At 7:26 AM , Anonymous Anonymous said...

Thinking of you and Rowen...

 
At 12:46 PM , Blogger kj said...

lisa, my mom and i went way too long without a real relationship. i think i understand.

sometimes writing her a letter (from the heart, not judgemental, but honest about feeling hurt and wanting a different kind of relationship with her)puts the perspective in balance. you may or may not mail it, you may or may not call her, and you may certainly cry writing and reading it. but it might get the pain out and the hope in.

bearette is probably right. "mom, i'm sad about this. what can we do so this doesn't keep happening?"

the counselor in me speaks. toss in wastebasket if/as appropriate.

kj

 
At 9:03 PM , Blogger Scott said...

Hope that you are feeling better. I think that sometimes it has to be us that give in first. it sucks but it is the way it goes.

Scott

 
At 6:13 AM , Blogger Frema said...

I'm so sorry you're going through this. Good luck with whatever you decide to do.

 
At 11:56 AM , Anonymous Anonymous said...

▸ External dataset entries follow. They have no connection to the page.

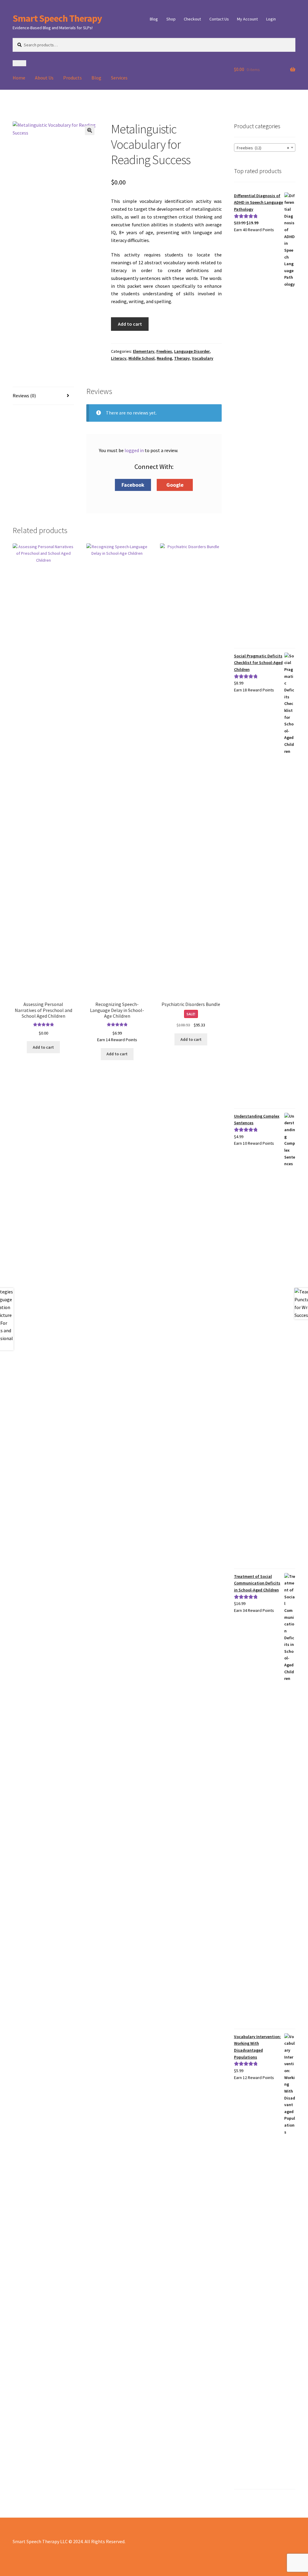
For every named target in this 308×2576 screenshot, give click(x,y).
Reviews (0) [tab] (24, 396)
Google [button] (174, 484)
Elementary (143, 351)
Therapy (182, 358)
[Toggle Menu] (19, 63)
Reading (164, 358)
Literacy (118, 358)
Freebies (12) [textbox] (263, 148)
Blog (154, 19)
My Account (247, 19)
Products (72, 78)
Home (19, 78)
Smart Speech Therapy (57, 18)
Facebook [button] (133, 484)
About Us (44, 78)
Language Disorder (192, 351)
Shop (171, 19)
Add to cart (130, 324)
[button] (89, 130)
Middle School (141, 358)
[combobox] (264, 147)
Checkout (192, 19)
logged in (134, 450)
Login (271, 19)
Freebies (164, 351)
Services (119, 78)
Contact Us (219, 19)
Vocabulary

:( I'm sorry you're feeling so bad. I hope things get better for you soon.

 
At 8:42 PM , Blogger Elsa said...

I agree with Scott...sometimes you have to give in because not giving in makes it worse for you. Also, sometimes the other person just isn't capable of giving in or really understanding the consequences of her actions or inaction upon your feelings.